Until a few months ago the relevant Dutch anti-discrimination laws contained a definition of direct discrimination (referred to as unequal treatment) that, although generally held to be compatible with EU law, downplayed the comparison element. It defined direct discrimination, almost by way of a circular definition, as “making a distinction” on certain grounds. On 3 December 2011, following lengthy prodding by the European Commission, the definition was brought in line with that of Directive 2000/78. The government stated that the changed definition brings no material change in the law. Nevertheless, the amendment may bring increased awareness among Dutch courts, which have a tendency to avoid identifying a comparator, that allegations of discrimination frequently cannot be adequately adjudicated without comparing persons and/or situations.

In this English case, the plaintiff alleged that she was not promoted to the vacant position in Astana because of her deafness. At first sight this contention seems plausible and the plaintiff’s non-promotion did indeed constitute direct disability discrimination, which by law cannot be justified. The only defence against the allegation was to argue that (i) the plaintiff was not treated less favourably than someone in a comparable situation, i.e. that the person who got the position or would be getting it was not a comparator and/or (ii) that the non-promotion was not on the grounds of disability. Both defences seem to rest on one and the same argument: we are turning down your application for a transfer to Astana, not because of your deafness but because of the cost of providing you with lipspeaker support.

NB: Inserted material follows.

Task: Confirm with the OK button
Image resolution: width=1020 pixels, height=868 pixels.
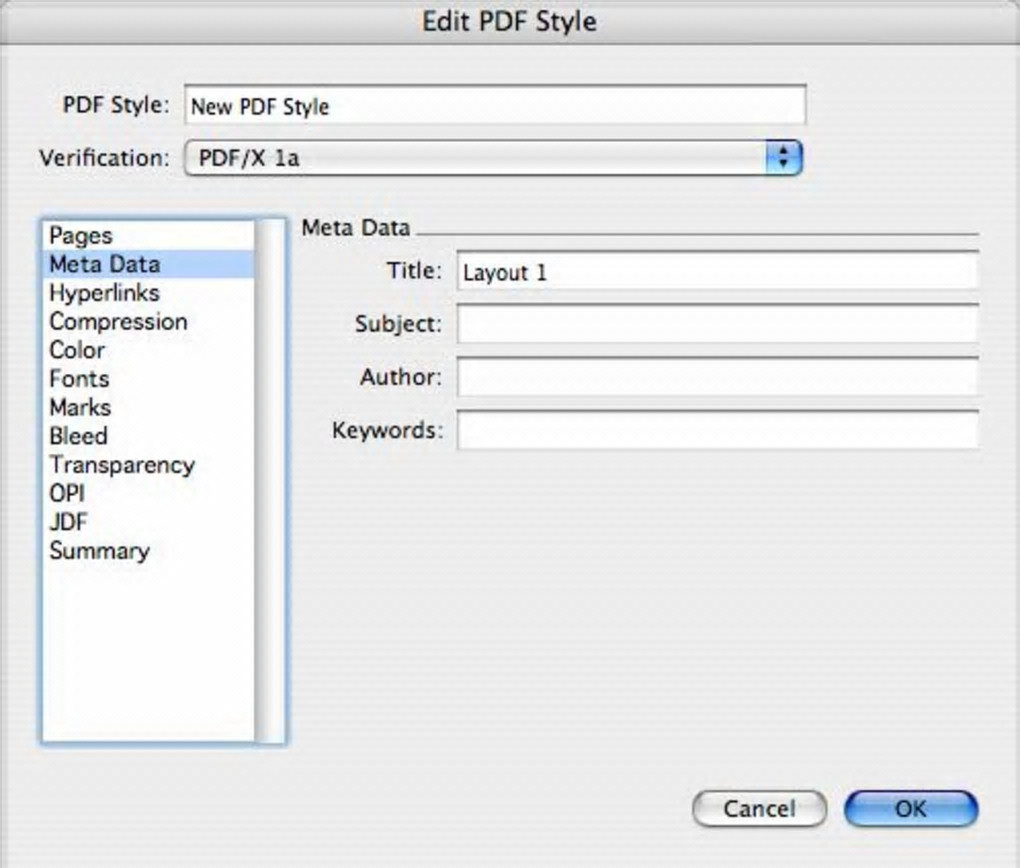Action: click(x=910, y=808)
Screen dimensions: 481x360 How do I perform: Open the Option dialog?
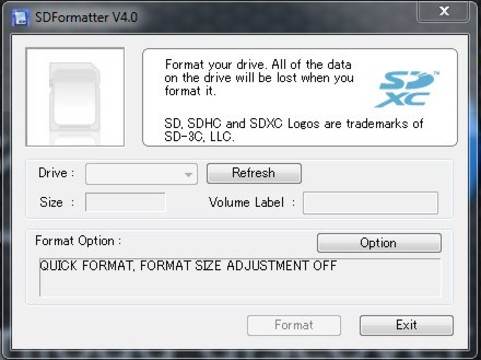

Perhaps this is why the plaintiff compared herself, not to an unimpaired colleague without children, as might seem logical, but to an unimpaired (hypothetical) colleague with children: sending someone with CEA-eligible children to Astana will cost you almost as much as providing me with lipspeaker support.

Although I can see the logic of this reasoning, it requires mental acrobatics which, I expect, a Dutch court would find too far removed from common sense to take seriously.

Re 2°: accommodation:
To my knowledge there have been few Dutch rulings, if any, where the question of how much an accommodation may cost was addressed so head-on as in this case. On the one hand, having to spend five times an employee’s salary on accommodating his or her disability strikes me as patently absurd. On the other hand, the plaintiff had a point where she compared that cost to the cost of providing CEA assistance to two or three children. She compared (the cost of) the adjustment she sought to (the cost of) children: providing a bachelor with lipspeaker support is almost as costly as having a married couple with children.
The EAT identified five considerations to take into account when balancing the individual’s need for a costly accommodation against the costs for the employer, but in the end the EAT failed to be more explicit than the rather broad and vague but hard-to-criticise statement that (in the author’s words) “what an employer is prepared to pay for other things can only be suggestive of what it may be reasonable to pay for an adjustment”.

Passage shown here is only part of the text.